Let's Build NSMutableArray

pacaro · on Dec 11, 2012

"This code omits error checking in the interest of brevity and simplicity."

In the interest of brevity and simplicity, and at the cost of correctness and reliability - I understand the intent, but I believe that there is a balance to be struck on this for all code, whether example, prototype, or production.

Because sample code so very often chooses an extreme of that spectrum, it is easy for neophyte coders to end up thinking that is how all code should be written.

huxley · on Dec 11, 2012

I'd love to see a widget that would let you display and toggle between two versions of the code on a webpage:

* a first version illustrating the core concepts

* a second more complex version aimed at showing proper coding practices including comments showing where you can have performance or security issues.

It would be a nice addition to the many source code beautifiers/formatters out there.

Firehed · on Dec 11, 2012

Unfortunately if it's the first semi-working code sample in a Google result, it will still end up in production somewhere no matter how crappy it is and how many warning labels are put on it.

mikeash · on Dec 11, 2012

This is a really cool idea, and I'm going to have to see if I can incorporate it into future blog posts. I'm not sure if it'll be worth the trouble, but it certainly bears thinking about.

pi18n · on Dec 11, 2012

I guess it depends on the audience and the intent of the tutorial. Other posts on his blog include things like "let's have a look into the Objective-C runtime" and "let's unwind the stack on multiple threads to get a nice crash report", so I assume he's writing for people that understand enough to know that a final implementation needs to be robust and reliable.

mikeash · on Dec 11, 2012

You got it. While stuff for beginners is undoubtedly useful, I leave that to others.

mistercow · on Dec 11, 2012

>For the unfamiliar, memmove is a potentially slower variant of memcpy

It's worth pointing out that the performance hit of memmove vs. memcpy is a single check in memmove which decides, based on if the source or destination address is higher, whether to copy front to back or back to front. You're never going to win any measurable performance gains by replacing a memmove call with a memcpy.

lilyball · on Dec 11, 2012

That single check could potentially be a branch mis-predict.

mistercow · on Dec 11, 2012

The only time it would make a big difference would be if you were doing a lot of small memmoves in a tight loop. In that scenario, you mispredict at the end of the loop within memmove/memcpy anyway. So when the outer loop comes back around, the pipe is already empty and any mis-predict on the pointer comparison is basically harmless.

paupino_masano · on Dec 10, 2012

I think this is a great article to refresh your knowledge as to how the underlying data structures actually work.
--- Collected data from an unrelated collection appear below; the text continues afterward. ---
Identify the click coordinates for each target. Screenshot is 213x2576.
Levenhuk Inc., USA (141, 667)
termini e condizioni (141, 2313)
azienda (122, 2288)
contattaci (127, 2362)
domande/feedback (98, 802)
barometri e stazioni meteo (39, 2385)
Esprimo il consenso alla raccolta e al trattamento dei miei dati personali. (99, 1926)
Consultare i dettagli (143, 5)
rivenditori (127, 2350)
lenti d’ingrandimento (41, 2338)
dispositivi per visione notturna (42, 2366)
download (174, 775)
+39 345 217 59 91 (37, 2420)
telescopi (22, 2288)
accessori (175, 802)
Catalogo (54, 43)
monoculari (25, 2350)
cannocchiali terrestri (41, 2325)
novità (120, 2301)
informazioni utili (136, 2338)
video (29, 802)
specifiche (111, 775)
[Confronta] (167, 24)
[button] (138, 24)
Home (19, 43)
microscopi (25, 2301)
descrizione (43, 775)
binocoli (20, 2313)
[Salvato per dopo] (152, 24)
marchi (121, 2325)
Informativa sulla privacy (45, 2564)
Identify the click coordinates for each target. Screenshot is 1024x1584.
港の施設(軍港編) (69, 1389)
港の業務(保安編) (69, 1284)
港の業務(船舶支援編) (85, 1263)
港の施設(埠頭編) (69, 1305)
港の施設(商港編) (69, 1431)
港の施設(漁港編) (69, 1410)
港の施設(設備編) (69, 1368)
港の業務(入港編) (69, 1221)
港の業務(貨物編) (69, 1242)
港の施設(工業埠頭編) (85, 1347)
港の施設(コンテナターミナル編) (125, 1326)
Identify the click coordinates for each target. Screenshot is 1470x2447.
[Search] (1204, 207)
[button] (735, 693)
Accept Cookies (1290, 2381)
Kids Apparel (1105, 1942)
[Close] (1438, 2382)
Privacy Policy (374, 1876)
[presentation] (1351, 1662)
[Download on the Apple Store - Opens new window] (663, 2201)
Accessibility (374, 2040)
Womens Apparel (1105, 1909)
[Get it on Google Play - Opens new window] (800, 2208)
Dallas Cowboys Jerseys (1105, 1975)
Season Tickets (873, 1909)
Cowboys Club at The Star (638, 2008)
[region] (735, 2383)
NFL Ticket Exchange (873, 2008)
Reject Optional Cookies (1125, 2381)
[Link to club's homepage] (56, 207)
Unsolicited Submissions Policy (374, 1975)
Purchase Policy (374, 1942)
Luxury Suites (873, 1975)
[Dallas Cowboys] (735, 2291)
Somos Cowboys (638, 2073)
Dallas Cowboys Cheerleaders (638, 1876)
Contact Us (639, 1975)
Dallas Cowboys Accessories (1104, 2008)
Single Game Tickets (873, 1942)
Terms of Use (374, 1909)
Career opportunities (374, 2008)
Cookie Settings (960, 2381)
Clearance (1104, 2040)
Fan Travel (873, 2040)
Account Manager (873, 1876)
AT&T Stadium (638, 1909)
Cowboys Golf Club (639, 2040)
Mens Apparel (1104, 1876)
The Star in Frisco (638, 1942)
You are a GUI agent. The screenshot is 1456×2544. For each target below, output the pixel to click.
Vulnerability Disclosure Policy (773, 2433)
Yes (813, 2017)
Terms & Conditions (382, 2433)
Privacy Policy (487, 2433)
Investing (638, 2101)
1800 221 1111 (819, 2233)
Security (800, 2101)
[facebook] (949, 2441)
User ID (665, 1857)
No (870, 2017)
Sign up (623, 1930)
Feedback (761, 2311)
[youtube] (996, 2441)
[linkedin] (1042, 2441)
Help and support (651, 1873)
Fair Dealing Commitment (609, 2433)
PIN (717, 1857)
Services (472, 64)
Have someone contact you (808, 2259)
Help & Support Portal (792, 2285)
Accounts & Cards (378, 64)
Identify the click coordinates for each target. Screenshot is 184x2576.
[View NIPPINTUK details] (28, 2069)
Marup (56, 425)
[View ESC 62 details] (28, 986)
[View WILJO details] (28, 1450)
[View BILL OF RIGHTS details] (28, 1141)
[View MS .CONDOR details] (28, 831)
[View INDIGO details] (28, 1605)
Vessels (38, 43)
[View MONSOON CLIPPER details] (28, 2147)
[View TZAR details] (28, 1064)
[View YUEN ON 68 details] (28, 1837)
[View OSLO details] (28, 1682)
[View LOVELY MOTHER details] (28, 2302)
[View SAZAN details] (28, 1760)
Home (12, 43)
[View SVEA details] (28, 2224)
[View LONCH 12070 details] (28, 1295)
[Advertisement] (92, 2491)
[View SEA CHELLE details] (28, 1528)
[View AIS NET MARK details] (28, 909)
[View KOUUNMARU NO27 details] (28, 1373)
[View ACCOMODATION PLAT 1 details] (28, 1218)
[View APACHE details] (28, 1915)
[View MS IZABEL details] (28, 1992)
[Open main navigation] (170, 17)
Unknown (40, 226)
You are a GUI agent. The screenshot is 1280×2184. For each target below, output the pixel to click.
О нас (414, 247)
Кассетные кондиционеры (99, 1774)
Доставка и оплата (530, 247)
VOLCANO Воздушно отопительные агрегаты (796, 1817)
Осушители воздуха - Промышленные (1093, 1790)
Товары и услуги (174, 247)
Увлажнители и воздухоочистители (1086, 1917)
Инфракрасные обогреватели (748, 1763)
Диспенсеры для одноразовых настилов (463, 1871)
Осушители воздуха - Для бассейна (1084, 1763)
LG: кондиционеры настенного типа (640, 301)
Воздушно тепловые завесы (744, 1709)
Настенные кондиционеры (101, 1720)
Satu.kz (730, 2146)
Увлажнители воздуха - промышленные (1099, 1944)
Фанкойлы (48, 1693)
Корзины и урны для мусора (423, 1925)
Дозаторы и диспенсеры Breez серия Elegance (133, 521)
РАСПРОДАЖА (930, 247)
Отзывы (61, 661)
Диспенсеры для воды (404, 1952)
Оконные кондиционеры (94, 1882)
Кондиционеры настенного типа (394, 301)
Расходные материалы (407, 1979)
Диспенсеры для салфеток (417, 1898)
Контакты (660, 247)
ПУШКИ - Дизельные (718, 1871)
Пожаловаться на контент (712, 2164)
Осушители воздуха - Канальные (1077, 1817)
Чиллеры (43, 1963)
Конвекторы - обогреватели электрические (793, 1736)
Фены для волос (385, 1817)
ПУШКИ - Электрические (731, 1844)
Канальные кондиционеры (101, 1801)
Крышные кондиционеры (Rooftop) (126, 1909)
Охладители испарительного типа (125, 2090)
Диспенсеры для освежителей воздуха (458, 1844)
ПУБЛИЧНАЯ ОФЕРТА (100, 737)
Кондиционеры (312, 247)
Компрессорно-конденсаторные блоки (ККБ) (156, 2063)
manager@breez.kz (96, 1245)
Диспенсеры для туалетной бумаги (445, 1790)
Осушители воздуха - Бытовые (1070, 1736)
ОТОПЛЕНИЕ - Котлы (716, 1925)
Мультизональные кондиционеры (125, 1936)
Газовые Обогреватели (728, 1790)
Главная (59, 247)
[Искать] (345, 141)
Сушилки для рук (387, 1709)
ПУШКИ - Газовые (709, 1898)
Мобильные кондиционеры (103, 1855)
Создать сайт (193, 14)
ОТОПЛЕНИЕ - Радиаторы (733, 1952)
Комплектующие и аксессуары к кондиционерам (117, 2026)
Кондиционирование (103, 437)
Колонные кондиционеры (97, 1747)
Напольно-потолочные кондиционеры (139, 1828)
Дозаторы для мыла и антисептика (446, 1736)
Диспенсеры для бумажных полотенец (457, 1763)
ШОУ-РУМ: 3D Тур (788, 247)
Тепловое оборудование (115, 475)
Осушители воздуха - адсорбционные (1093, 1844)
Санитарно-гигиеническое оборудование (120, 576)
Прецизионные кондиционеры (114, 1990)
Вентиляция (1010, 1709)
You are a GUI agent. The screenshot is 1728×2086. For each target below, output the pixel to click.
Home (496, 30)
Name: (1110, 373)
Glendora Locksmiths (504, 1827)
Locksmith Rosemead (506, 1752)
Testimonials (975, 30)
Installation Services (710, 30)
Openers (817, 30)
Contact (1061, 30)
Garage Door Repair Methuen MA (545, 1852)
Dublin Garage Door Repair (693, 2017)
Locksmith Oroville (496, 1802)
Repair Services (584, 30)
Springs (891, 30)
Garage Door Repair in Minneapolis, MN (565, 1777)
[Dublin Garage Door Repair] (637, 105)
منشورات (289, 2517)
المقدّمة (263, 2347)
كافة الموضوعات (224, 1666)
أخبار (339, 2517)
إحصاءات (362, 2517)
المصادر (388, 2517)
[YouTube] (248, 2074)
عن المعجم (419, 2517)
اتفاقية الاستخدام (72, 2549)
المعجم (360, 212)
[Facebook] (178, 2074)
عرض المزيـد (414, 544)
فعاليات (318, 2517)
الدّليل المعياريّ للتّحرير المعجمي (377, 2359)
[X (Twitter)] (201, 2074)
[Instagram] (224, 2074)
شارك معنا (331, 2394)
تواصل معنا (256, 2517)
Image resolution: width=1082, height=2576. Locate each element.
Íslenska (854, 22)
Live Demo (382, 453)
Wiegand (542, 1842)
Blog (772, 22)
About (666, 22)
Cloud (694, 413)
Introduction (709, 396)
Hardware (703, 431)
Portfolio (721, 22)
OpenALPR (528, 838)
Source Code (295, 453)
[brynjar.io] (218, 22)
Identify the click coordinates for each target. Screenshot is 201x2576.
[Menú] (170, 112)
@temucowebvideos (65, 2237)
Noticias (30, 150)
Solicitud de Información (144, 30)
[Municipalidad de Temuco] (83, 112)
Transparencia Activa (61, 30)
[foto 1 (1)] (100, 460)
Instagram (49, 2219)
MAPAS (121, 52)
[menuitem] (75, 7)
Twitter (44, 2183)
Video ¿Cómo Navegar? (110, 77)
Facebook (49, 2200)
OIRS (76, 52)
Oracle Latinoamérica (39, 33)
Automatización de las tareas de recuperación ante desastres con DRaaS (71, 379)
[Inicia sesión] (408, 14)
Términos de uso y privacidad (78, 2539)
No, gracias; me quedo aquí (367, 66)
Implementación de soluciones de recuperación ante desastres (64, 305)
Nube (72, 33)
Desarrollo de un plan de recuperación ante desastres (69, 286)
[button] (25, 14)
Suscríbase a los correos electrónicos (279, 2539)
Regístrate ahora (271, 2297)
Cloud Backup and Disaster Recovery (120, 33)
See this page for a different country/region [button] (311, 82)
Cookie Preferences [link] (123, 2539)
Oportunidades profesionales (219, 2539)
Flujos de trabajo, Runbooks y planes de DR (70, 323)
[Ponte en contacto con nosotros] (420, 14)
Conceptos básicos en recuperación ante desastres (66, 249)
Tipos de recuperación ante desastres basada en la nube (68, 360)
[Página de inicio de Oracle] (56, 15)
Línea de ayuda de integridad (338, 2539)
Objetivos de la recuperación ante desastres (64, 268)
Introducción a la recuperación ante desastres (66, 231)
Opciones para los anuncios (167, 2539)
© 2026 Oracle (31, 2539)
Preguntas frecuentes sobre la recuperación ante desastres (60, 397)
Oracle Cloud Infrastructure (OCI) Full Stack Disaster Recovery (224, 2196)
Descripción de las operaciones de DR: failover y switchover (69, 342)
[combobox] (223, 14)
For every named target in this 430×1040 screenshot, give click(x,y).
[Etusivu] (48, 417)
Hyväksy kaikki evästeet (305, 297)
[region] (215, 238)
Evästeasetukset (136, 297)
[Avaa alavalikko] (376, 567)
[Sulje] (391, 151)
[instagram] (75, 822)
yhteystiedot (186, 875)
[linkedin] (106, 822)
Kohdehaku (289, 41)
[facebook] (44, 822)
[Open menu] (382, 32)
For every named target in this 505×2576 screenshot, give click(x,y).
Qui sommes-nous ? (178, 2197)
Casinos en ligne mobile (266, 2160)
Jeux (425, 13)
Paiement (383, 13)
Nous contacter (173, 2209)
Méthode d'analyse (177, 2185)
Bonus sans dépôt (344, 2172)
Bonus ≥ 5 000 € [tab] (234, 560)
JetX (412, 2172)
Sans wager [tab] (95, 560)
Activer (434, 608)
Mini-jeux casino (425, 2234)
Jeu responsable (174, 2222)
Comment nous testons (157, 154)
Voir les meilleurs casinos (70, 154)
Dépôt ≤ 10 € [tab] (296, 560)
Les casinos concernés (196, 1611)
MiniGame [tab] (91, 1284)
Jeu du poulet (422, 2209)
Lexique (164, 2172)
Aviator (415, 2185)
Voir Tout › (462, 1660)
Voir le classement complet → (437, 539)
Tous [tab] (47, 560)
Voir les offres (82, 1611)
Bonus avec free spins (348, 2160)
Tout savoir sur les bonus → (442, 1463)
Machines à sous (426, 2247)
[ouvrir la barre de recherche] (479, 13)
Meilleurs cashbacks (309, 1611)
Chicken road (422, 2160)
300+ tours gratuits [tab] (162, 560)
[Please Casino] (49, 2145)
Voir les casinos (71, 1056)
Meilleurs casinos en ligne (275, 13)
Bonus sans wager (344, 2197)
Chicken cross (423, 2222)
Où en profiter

My only nitpick is ignoring the capacity variable in initWithCapacity. Really, a simple allocation of memory here and setting the _capacity variable is all that's needed. It IS an important implementation to write - especially if you know you're going to be working with a large array size right from the get go to avoid the memory copies.

But otherwise - I enjoyed that. I think I may just start following his blog to refresh my knowledge with other data structures!

Someone · on Dec 10, 2012

Make sure you follow the link to http://ridiculousfish.com/blog/posts/array.html. It tells you that, in this case, this is not how the "underlying data structures actually work".

This NSMutableArray subclass has O(1) access, as one expects from an array. NSMutableArray itself, however, only guarantees O(log n).

chc · on Dec 10, 2012

Underlining the fact that NSMutableArray may ignore your capacity hint is also important, though. Many people make false assumptions about how NSMutableArray manages memory.

DrJokepu · on Dec 11, 2012

The Cocoa documentation does not seem to suggest that the numItems parameter of the initWithCapacity message is in any way optionally handled by the runtime. It repeatedly states that the array will be initialised "with enough memory to hold numItems objects" in no uncertain language. It does not imply in any way that it is merely a hint. If the implementation behaves differently, that's either a problem with the documentation or the implementation, not with people's assumptions.

chc · on Dec 11, 2012

Interesting! You're right that it says that now. Thanks for the correction.

I'm nearly positive that the wording used to be much more vague on that point, as I remember thinking in my early days that it was so fuzzy as to be nearly pointless to go out of your way to give an accurate capacity. Mike is an old-time Cocoa guy, so if my memory is serving me well, he was probably thinking of the same old wording.

lilyball · on Dec 11, 2012

I too thought it was fuzzy. In fact, I'm still reasonably sure that the implementation still doesn't actually guarantee it reserves that space, despite how the documentation is now worded, although I am not an authority on this subject. It might be interesting to check out the CFArray implementation on opensource.apple.com and see what that does (although CFMutableArray treats capacity a bit differently than NSMutableArray to begin with).

mikeash · on Dec 11, 2012

I wonder just what such a guarantee means in an API contract, since there's no way whatsoever to actually check on that behavior from the outside.

awolf · on Dec 11, 2012

Nice one Mike! My one improvement would be using realloc in the out-of-space case vs. malloc+memcpy+free.

http://www.cplusplus.com/reference/cstdlib/realloc/

masklinn · on Dec 11, 2012

Although I had the same initial reaction, in the comments he explains he willfully used malloc/memcpy/free to demonstrate the underlying behavior.

mikeash · on Dec 11, 2012

Right. The reallocation behavior is so fundamental to the implementation of NSMutableArray that there seemed no point in calling realloc directly. If I did that, might as well just use NSMutableArray instead of writing my own, and then there wouldn't be anything to write about.

nthitz · on Dec 10, 2012

Brings me back to my Data Structures class. Funny how often we use these features yet take for granted the underlying implementation. Classic first year CS student classwork (although we did Java not ObjC).